Outre le phénomène des dédommagements des violations de procédure pénale, les institutions n'ont pas non plus hésité à opérer un contrôle plus strict de la procédure. En réalité, ce ne sont pas entièrement les juges qui sont à l'initiative de cette résurgence des droits procéduraux - au contraire.
Le premier mouvement vient très probablement du Bureau du Procureur qui, notamment par le biais de l'action de M. Rodrigo Hernandez, substitut du procureur, a refusé d'instruire des affaires présentées par le Los Santos Police Department qui ne fournissaient pas assez de preuves ou de synthèse des faits commis ; et quand le refus d'instruction n'était pas prononcé (nolle prosequi, c'est-à-dire, absence d'accusation), c'était plutôt la libération immédiate du suspect qui était prononcée (et qui l'est toujours dans de pareilles hypothèses) en l'attente d'une appréciation sur le fond du dossier. À cet assouplissement de la procédure pénale par l'entremise du Bureau du Procureur s'est aussi ajoutée l'innovation juridique de la loi sur le régime simplifié de libération sous caution (RSLC), qui permet aux personnes arrêtées pour des délits mineurs d'être immédiatement libérées, dès le stade communément appelé de la "SDI" (salle d'interrogatoire), en l'échange du dépôt d'une caution dont le montant est fixé par la loi. Le mécanisme a déjà pu bénéficier à une sizaine d'individus depuis sa mise en oeuvre.
Le deuxième mouvement fut plutôt celui du Los Santos Police Department lui-même qui, inquiété par le montant des dommages punitifs, s'est mis à avoir recours systématiquement aux conseils d'un avocat-conseil, et, dans le doute, à libérer ou transiger plutôt qu'à réprimer et arrêter.

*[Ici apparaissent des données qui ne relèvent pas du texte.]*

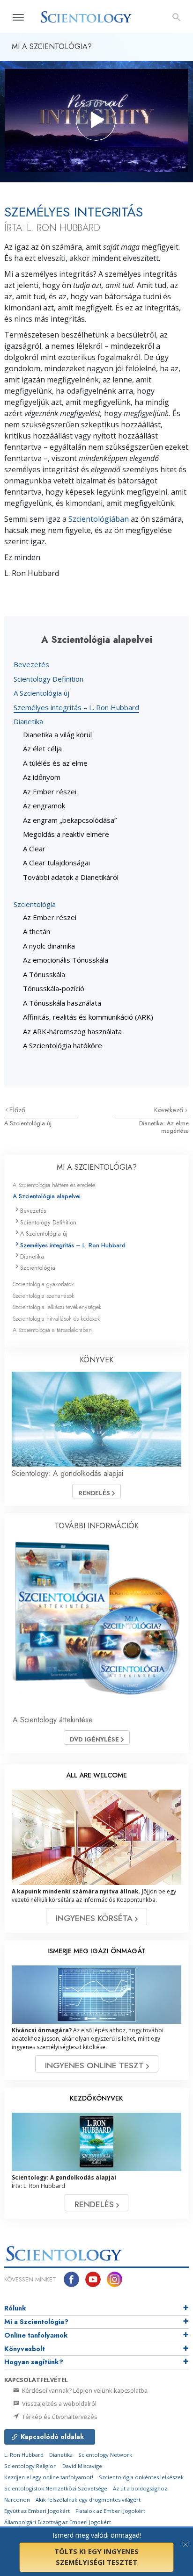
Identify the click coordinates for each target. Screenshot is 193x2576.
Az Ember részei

Nombre d'avocats pourront témoigner que, sur la période du mois de janvier 2019, une simple discussion avec les officiers de police permettait la libération immédiate du suspect dès qu'une question procédurale se posait.
Le troisième mouvement, que l'on peut imputer aux juridictions, vient seulement d'être débuté. Il est pour autant parfaitement critiquable, pas tant dans son principe que dans les raisons de son impulsion. À titre d'exemple, dans trois affaires extrêmement récentes (San Andreas c. Galoustyan, San Andreas c. Luoyang, San Andreas c. Davatyan), la juge Andrea Becescu a tout simplement refusé de procéder au prononcé d'un mandat de détention provisoire au motif qu'en vertu de l'article 22 du code de procédure pénale, elle n'accorderait des mandats constitutifs de "mesures coercitives" que si elle était en mesure de vérifier au préalable l'existence de "circonstances justifiées" et d'une "suspicion raisonnable". Par mesures coercitives, il faut entendre, autant des mandats de détention provisoire que le simple mandat de convocation à l'audience. En somme, s'initie une nouvelle procédure, préliminaire au procès sur le fond : avant qu'une affaire soit convoquée et que des suites soient données par les juridictions, un double contrôle a posteriori doit être réalisé. D'une part, de manière générale, l'existence d'une suspicion raisonnable justifiant l'accusation (dans le cas contraire, la Cour ne prononcera jamais le mandat de convocation à l'audience), et d'autre part, un contrôle systématisé des mandats délivrés préalablement à l'accusation. Voici, en résumé, l'acte de naissance d'une "procédure préliminaire" à la procédure pénale contentieuse que l'on connaissait jusqu'alors, et qui pourrait bien faire barrage à de nombreuses affaires dans l'avenir.
Ainsi pour ce triple mouvement : un assouplissement du Bureau du Procureur, une diminution de l'agressivité juridique du Los Santos Police Department, et le bourgeonnement d'une procédure préliminaire au contentieux pénal.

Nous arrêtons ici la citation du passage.